Page extract:
★ ★ ★ ★
When a legal team needs to find the facts behind fraud and corruption allegations in a government investigation, technology can drive substantial new efficiencies. By filtering and evaluating vast amounts of information, artificial intelligence (AI) can effectively sort text messages, audio files, e-mail, and other unstructured data into manageable groups; identify potential relationships between parties accused of fraud or corruption; and recognize patterns of frequency or timing, which may support a client’s defense. Technology-assisted data analysis can provide the diligence and reliable quality control needed to provide the government with conclusions they can trust.
In this hoganlovells.com interview, Peter Spivack, a partner at Hogan Lovells in Washington, D.C., explains how the process of gathering, sorting, and evaluating enormous volumes of data has changed, and why skilled human intelligence is likely to remain a required component of an accurate analysis.
Where does the data come from in a government investigation, what are you looking for in that data, and how do you use it in your case?
Peter Spivack: When we do investigations for a client, we’re trying to determine the facts. There’s usually a very vague allegation that comes in, maybe through an internal whistleblower hotline or a subpoena from the government. We have a list of documents that a government entity is requesting, a complaint that somebody called in to a hotline, an anonymous e-mail that reports some allegation, or a news article.
★ ★ ★ ★
Data provided:
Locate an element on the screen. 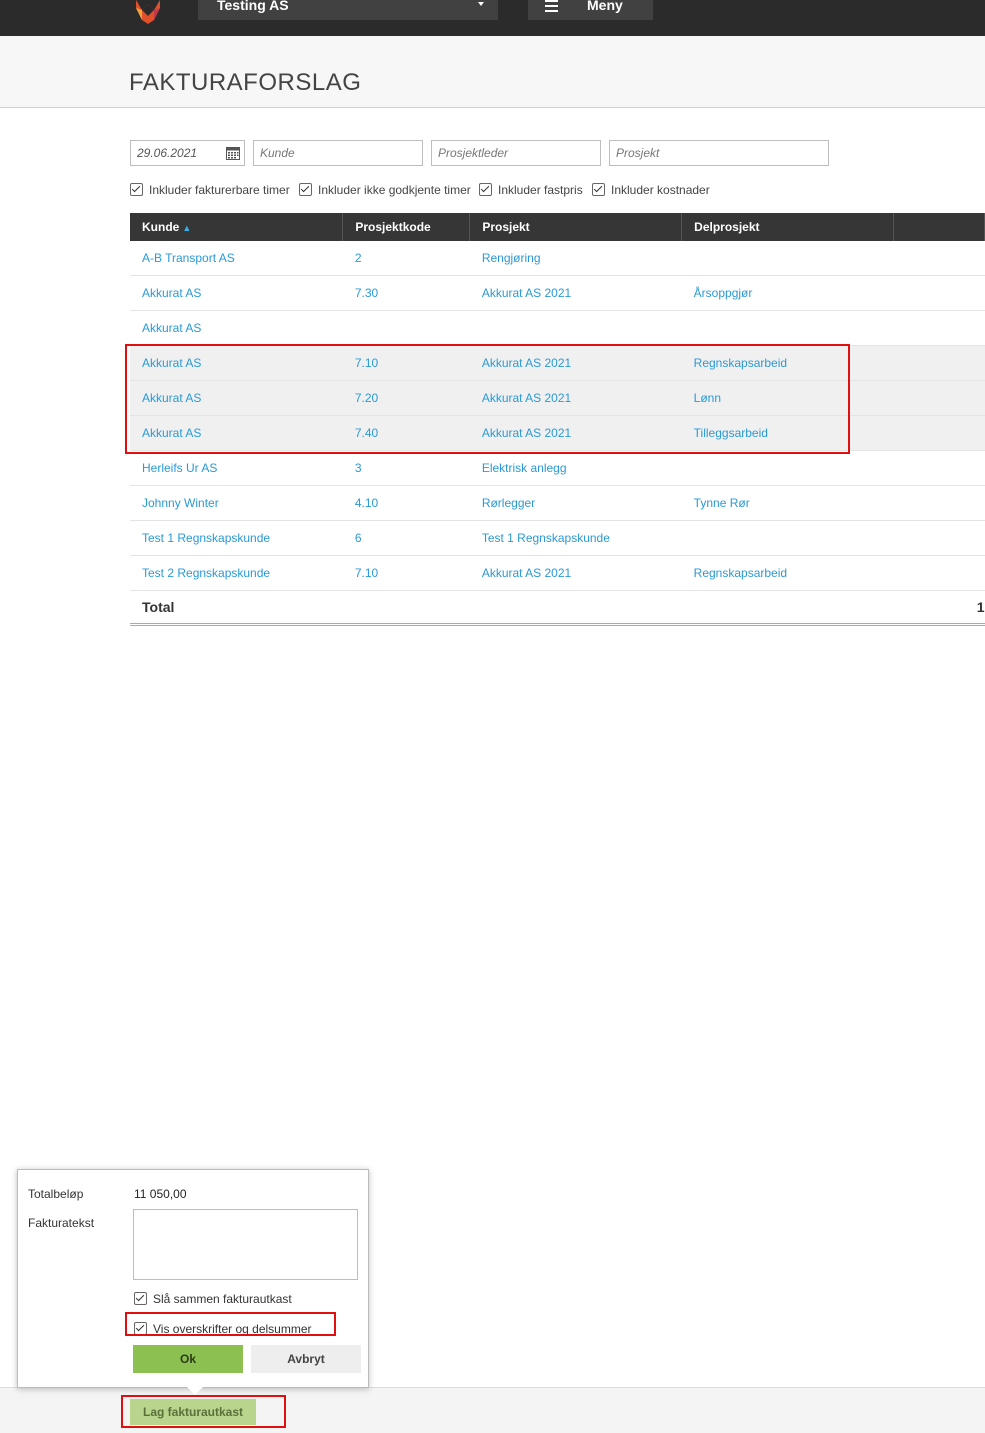  project-manager-input is located at coordinates (516, 153).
★ ★ ★ ★
Prompt:
Answer from the interview extract:
1. At which firm and in which city is Peter Spivack a partner?
2. What kinds of patterns can artificial intelligence recognize?
3. According to Spivack, through what two channels might a vague allegation come in?
Use only the interview extract, not the data.

Completed exercise:
1. Hogan Lovells, in Washington, D.C.
2. Patterns of frequency or timing.
3. An internal whistleblower hotline or a subpoena from the government.